Of course, not everyone is part of a couple, and even members of a couple are not always in each other’s company. By choice or by chance, many of us find ourselves without partners, at least some of the time, on Sabbath eves. For those who are celebrating the Sabbath alone, the Sabbath itself may be embraced as a faithful friend who accompanies one in self-restoration. This concept is not purely a modern one: it has roots in the early midrash proposing that the people of Israel is the Sabbath’s rightful partner, compensating the Sabbath for not having been given a mate in creation (Genesis Rabbah 11:9). Over the centuries, poets have written many paeans to the Sabbath day, some of which portray it as a beloved or a longed-for friend (the tenth-century Hebrew poet Yehudah Halevi has written magnificently on this subject). The figure of the Sabbath bride depicted in the kabbalistic poem “l’kha, dodi” – and re-created in my Kabbalat Shabbat ceremony as “L’khu, Rey’ot V’rey’im: Greeting the Sabbath Bride” – is another embodiment of this idea. Thus “L’khu, Rey’ot V’rey’im” is another possible reading for this moment in the “Kabbalat P’ney Shabbat ritual.”
General Translation
One partner: How fine you are, my love, how fine you are.

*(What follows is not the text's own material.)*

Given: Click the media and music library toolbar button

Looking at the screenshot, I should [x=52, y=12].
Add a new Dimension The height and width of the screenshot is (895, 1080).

The other partner: How fine are you, my love, what joy is ours.
Together: Of all pleasure, how sweet is the taste of love.
Between Woman & Man (Transliteration)
To a woman: Hinakh yafah, ra’yati, hin’akh yafah.

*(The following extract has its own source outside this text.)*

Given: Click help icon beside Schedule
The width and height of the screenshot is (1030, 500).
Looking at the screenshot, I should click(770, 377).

Response, to a man: Hin’kha yafeh, dodi, af na’im.
Together: Mah-yafit umah-na’amt, ahavah bata’anugim.
Between Woman & Man (Hebrew)
לאהובה: הנך יפה, רעיתי, הנך יפה.
לאהוב: הנך יפה, דודי, אך נעים.
יחד: מה-יפית ומה-נעמת, אהבה בתענוגים.
Between Two Women (Transliteration)
To a woman: Hinakh yafah, ra’yati, hin’akh yafah.
Response, to a woman: Hinakh yafah, ra’yati af na’imah.
Together: Mah-yafit umah-na’amt, ahavah bata’anugim.
Between Two Women (Hebrew)
לאהובה: הנך יפה, רעיתי, הנך יפה.
לאהובה: הנך יפה, רעיתי, אך נעימה.
יחד: מה-יפית ומה-נעמת, אהבה בתענוגים.
Between Two Men (Transliteration)
To a man: Hin’kha yafeh, dodi, hin’kha yafeh.
Response, to a man: Hin’kha yafeh, dodi, af na’im.
Together: Mah-yafit umah-na’amt, ahava bata’anugim.
Between Two Men (Hebrew)
לאהוב: הנך יפה, דודי, הנך יפה.
לאהוב: הנך יפה, דודי, אך נעים.
יחד: מה-יפית ומה-נעמת, אהבה בתענוגים.